Fig 4. Treatment of CRC xenografts with cetuximab-protamine-siRNA markedly reduces siRNA target gene expression.

A-P. Paraffin sections from DLD1 tumors (A-H) and HT29 tumors (I-P) were prepared for immunohistochemical (IHC) analysis for siRNA targets KRAS and PIK3CA with antibody detecting KRAS (A, C, E, G and I, K, M, O) and PIK3CA (B, D, F, H and J, L, N, P) combined with suitable secondary antibodies and stained with diaminobenzidine (DAB) and hematoxylin and pictures taken at 20x magnification from regions without signs of necrosis. The application of KRAS siRNA coupled to cetuximab-sulfo-SMCC-protamine (C-KRAS-esiRNA) markedly reduced KRAS immunostaining (C) in DLD1 tumors, but not in HT29 (BRAF-mutated, PIK3CA-mutated; K) compared to control C-cntr-esiRNA (A, I).
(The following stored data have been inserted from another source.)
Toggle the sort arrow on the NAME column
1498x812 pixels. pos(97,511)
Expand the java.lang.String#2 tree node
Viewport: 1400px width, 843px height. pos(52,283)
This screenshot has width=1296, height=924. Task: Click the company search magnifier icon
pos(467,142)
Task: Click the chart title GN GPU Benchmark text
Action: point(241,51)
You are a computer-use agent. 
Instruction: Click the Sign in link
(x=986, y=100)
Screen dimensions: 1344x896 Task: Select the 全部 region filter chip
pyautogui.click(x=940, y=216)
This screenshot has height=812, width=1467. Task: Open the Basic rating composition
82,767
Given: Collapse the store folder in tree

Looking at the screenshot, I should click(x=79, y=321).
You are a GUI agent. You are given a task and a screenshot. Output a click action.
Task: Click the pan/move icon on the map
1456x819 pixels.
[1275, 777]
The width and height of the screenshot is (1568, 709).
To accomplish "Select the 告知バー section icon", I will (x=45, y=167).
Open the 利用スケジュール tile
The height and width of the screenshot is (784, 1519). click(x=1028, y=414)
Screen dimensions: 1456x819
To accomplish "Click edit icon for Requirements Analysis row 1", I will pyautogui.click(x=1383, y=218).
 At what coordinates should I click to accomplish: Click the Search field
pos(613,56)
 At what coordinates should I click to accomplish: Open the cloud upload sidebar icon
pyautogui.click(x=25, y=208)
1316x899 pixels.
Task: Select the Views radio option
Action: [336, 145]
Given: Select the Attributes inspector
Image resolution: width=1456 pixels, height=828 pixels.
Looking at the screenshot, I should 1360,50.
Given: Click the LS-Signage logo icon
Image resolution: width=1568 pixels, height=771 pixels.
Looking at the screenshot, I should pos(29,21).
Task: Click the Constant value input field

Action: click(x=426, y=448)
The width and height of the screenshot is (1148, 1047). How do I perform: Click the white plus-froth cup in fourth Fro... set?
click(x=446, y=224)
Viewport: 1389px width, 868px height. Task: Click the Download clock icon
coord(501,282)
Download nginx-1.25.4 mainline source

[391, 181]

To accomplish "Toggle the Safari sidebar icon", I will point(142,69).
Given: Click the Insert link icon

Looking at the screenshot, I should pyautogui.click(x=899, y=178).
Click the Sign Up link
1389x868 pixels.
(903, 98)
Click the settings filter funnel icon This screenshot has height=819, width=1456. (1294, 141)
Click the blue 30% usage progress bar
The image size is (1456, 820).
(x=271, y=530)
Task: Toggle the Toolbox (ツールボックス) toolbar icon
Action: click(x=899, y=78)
The treatment with C-PIK3CA-esiRNA reduced PIK3CA immunostaining in DLD1 (F) as well as HT29 tumors (N), as compared to control C-cntr-esiRNA in both cell lines (B, J). Interestingly, C-KRAS-esiRNA treatment also reduced PIK3CA staining in DLD1 tumors (D), but not in HT29 tumors (L). The combination treatment of tumors with KRAS- and PIK3CA-esiRNAs (C-KRAS/PIK3CA-esiRNA) resulted in even less KRAS and PIK3CA staining than the C-KRAS-esiRNA treatment in DLD1 tumors (G-H) and similar stainings of both in HT29 cells(O-P) as the C-PIK3CA-esiRNA monotherapy (M-N). Q-S. Western blots indicating siRNA target gene induced protein synthesis control in xenograft tumor tissue of cetuximab-protamine-esiRNA treated mice. Tumor tissue was processed for western blot as described, applied to SDS-PAGE, blotted and exposed for immunodetection by antibodies raised against KRAS, PIK3CA and actin as loading control. Application of cetuximab-protamine coupled to KRAS-esiRNA (C-KRAS-esiRNA) reduced KRAS protein levels in DLD1 (Q, top row), HT29 (R, top row) and SW480 (S, top row) tumor xenografts as compared to controls (actin row). In addition, C-KRAS-esiRNA treatment showed certain crosstalk to PI3K pathway signaling (third row from above) as indicated by reduced PIK3CA expression in DLD1 (Q), enhanced PIK3CA expression in HT29 (R) tumors and indifferent PIK3CA expression effect in SW480 (S) as compared to actin loading controls. C-PIK3CA-esiRNA treatment lead to reduced PIK3CA detection levels in all three xenograft tumor types (Q-S, third row from above) with even more pronounced suppression of PIK3CA protein by C-KRAS/PIK3CA-esiRNA combination in DLD1 and HT29 (Q-R, third row from above).